» Try it: Lines below that include the word "icon" should each be copied.

» Dataset content:
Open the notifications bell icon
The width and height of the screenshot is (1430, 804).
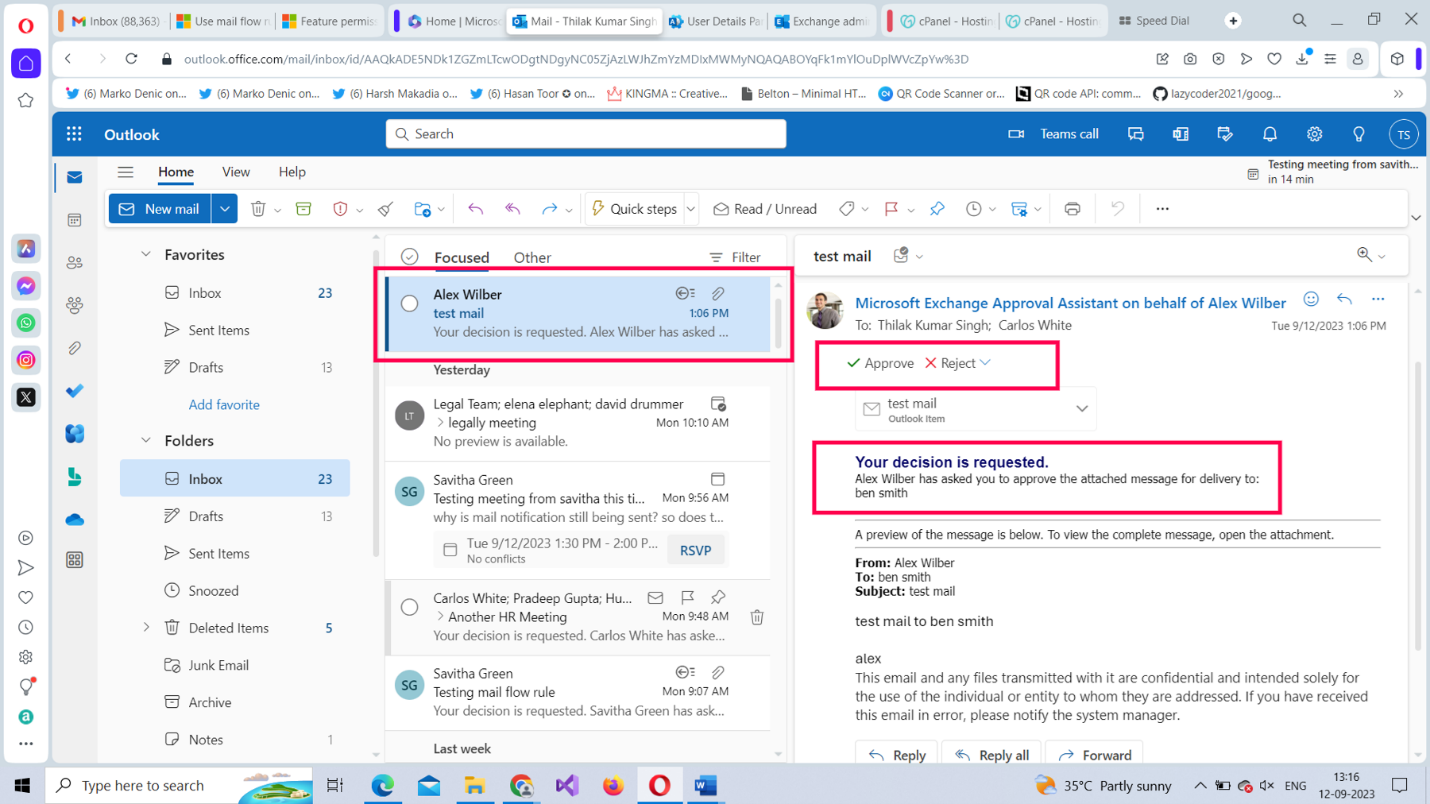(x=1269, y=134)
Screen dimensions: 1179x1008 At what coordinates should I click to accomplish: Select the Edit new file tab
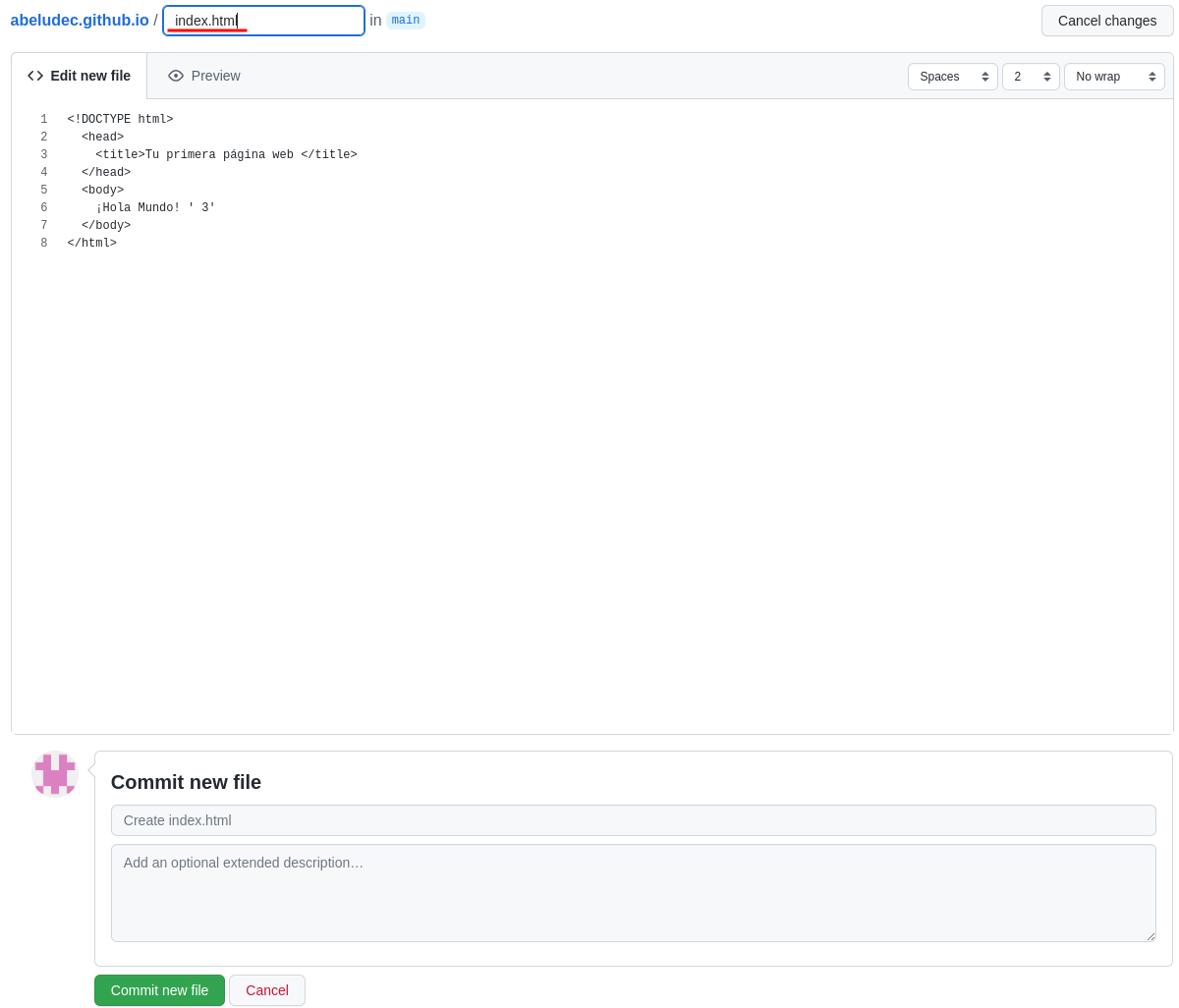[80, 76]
* * *
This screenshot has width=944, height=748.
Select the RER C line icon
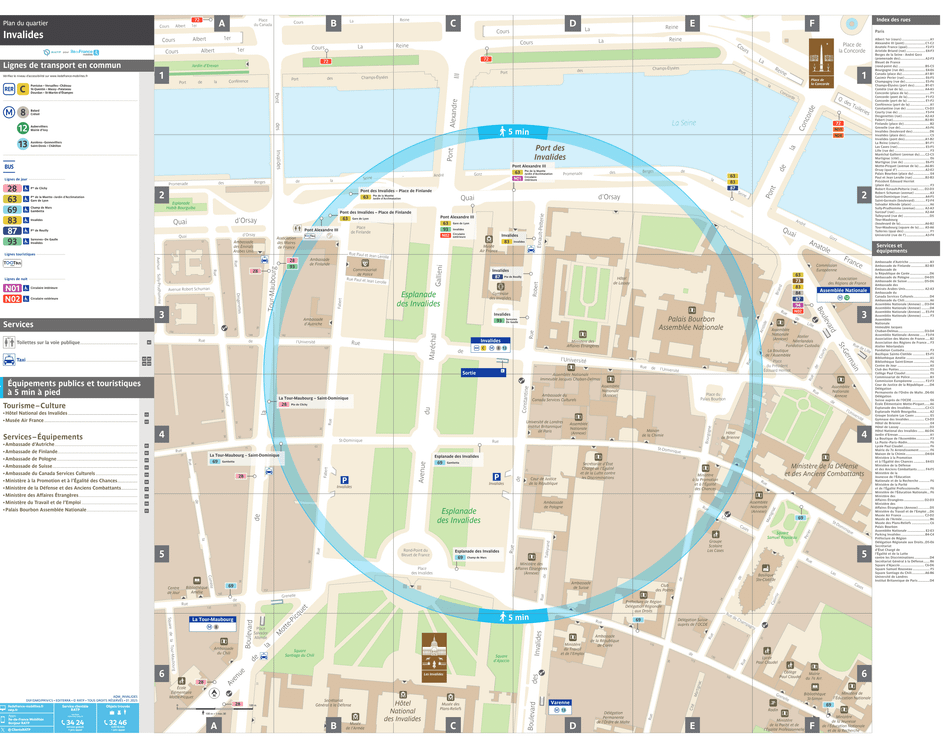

» Written response:
Open the notifications bell icon
Select the RER C line icon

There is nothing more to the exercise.